Usted está aquí: Portada / Arte y Pensamiento / Tomar la palabra
Usted está aquí: Portada / Arte y Pensamiento / Tomar la palabra
Tomar la palabra
Por Agustín Ramos

La guerra y las palabras (i de iii)

¿Qué haces cuando te toca una de las balas que has oído silbar cada vez más cerca? ¿Qué, cuando reparas en que donde vives ya no hay forma de conseguir comida o medicina? Preguntarlo a quien puede leer esto otro quizá suene a exageración, sin embargo no lo es. El Alto Comisionado de la ONU para los Refugiados señala que en 2017 la cifra de desplazados y refugiados en el mundo fue de 68 millones 500 mil seres humanos. Esto significa, redondeando números, que diez por ciento de la raza humana está siendo obligada a huir. O sea, por cada diez personas que tú miras, en otro lado hay una igual-igual a ellas, que está huyendo.
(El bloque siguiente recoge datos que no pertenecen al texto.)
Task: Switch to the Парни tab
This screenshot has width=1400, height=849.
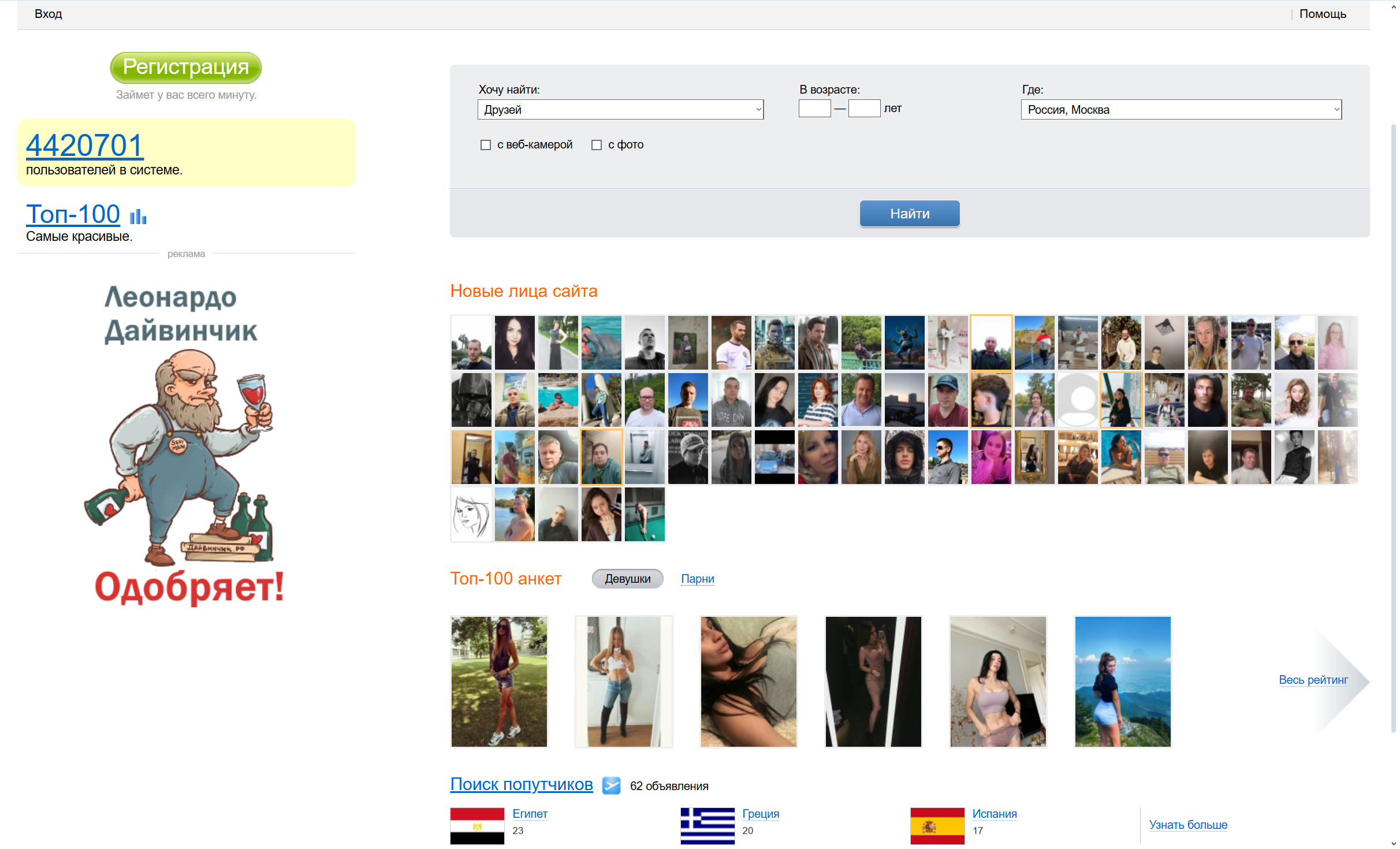Action: point(697,579)
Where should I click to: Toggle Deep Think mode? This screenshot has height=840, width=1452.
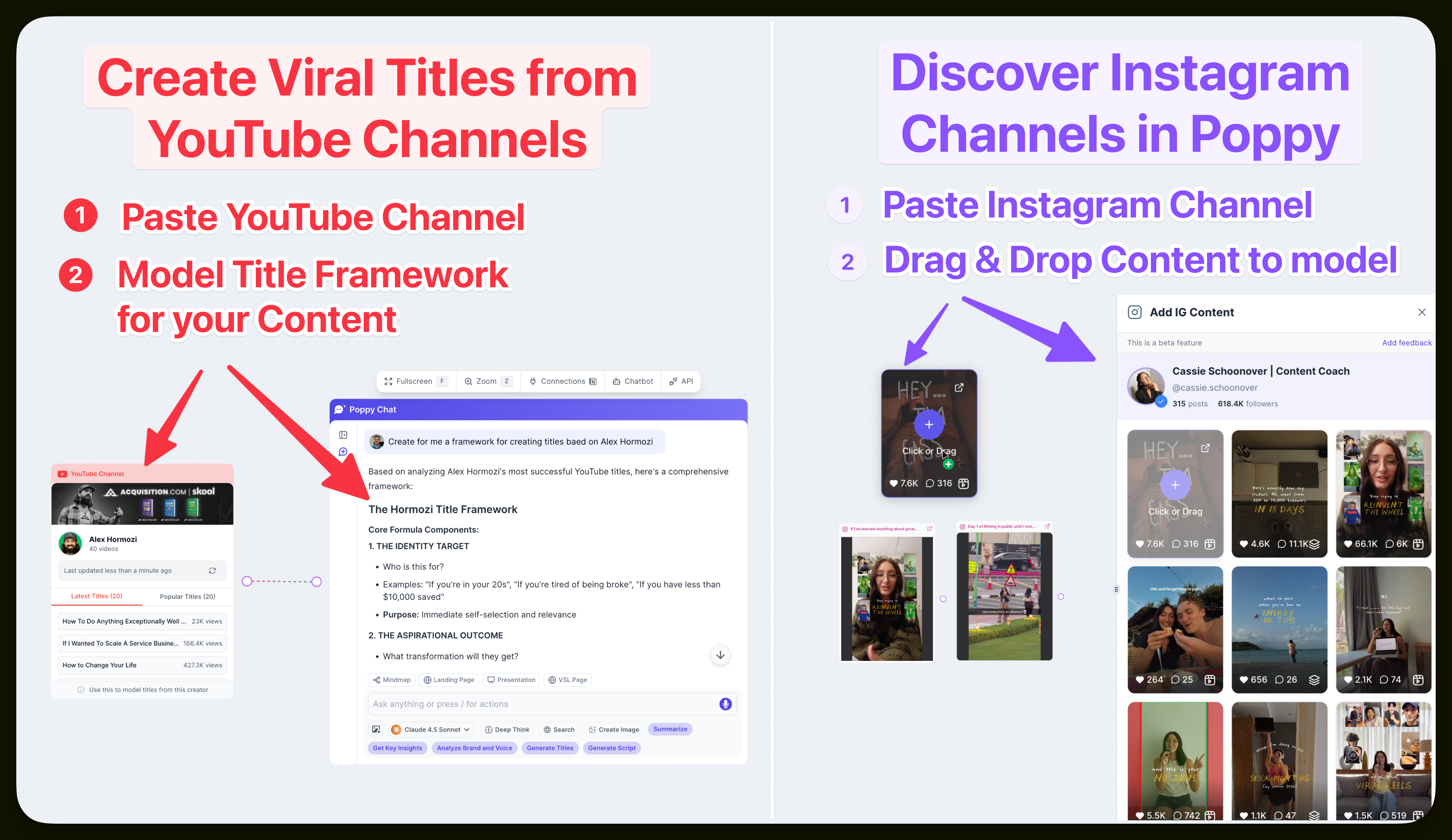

La causa por la que alguien, una familia o poblaciones enteras abandonan su lugar, comunidad o región, es la violencia. Los extremos de esta violencia consisten, por una parte, en las carencias y, por otra, en los conflictos armados. Y como la franja intermedia de ambos extremos de agresión –explotación, despojo– también abunda en riesgos si bien en menor grado de probabilidades. De más está agregar que quien tiene la urgencia de huir no busca caminos ni tiempos más hospitalarios y seguros: va a ojos cerrados, a merced del azar y de otros factores que controla escasamente. Ese alguien es igual a ti y a mí aunque la amenaza general se le haya cumplido antes que a ti y a mí. Y lleva, como tú y como yo, recuerdos, sueños, palabras.

En su libro La nueva lucha de clases. Los refugiados y el terror, el filósofo esloveno Slavoj Žižek encara el problema mundial de la migración sin contemplaciones y también con matices propios de una Europa cada vez menos “civilizada”. Pero, quienes nos movemos en ámbitos donde la guerra todavía es difusa y por tanto los daños que nos causa en forma de asalto, provocación, agresión o engaño más o menos directo, más o menos serio, son menores, ¿no vivimos acaso en nuestra pequeña Europa? Aun así, la incertidumbre, la angustia o de plano el miedo que nos persigue dormidos o despiertos, y la inestabilidad laboral o de salud, por ejemplo, ¿no son, asimismo, otros modos de la guerra? Empero, nuestro bienestar relativo, sin grandes sobresaltos, difumina la sensación de violencia cada vez más unánime, cotidiana, familiar; esa violencia que se anticipa y deja secuelas en lo más frágil de nuestro cuerpo y del cuerpo social.

Toda la obra coral de Svetlana Alexiévich publicada en español desarrolla amplia, profunda –literariamente–, los efectos de las guerras. Los muchachos de zinc. Voces soviéticas de la guerra de Afganistán da la palabra a los sobrevivientes, testigos y familiares, de medio millón de personas que padecieron esa Troya de diez años (1979-1989), cuyo saldo en número redondos para la Unión Soviética fue de quinientos prisioneros, trescientos desaparecidos y 15 mil muertos que regresaron en ataúdes de zinc. Otro libro de Alexiévich, Últimos testigos. Los niños de la Segunda Guerra Mundial, lleva dos epígrafes, uno referente a los millones de niños soviéticos de las distintas naciones muertos entre 1941 y 1945, otro de Dostoievsky sentenciando que ni el progreso ni la revolución ni la guerra justifican “una sola lágrima de un niño inocente”. En otro libro, La guerra no tiene rostro de mujer, los testimonios de las combatientes denuncian que los hombres las consideraban prescindibles y se burlaban de sus cuidados: “Pero a nosotras además nos apetecía estar guapas.” Otras hablan de olores a hogar, a familia, a pañales, a felicidad: “En la guerra no hay olores de mujeres, todos los olores son masculinos. La guerra huele a hombre.” Y a todas ellas acabaron relegándolas, más aún a las que combatieron “en la primera línea, en el mismísimo infierno: nos arrebataron la victoria, ¿sabes? Discretamente nos la cambiaron por la simple felicidad femenina”. Para colmo, a las que no habían ido a la guerra las miraban “con malos ojos” porque consideraban que iban al frente a “…buscarse un novio [y] que se enredaban con cualquiera.”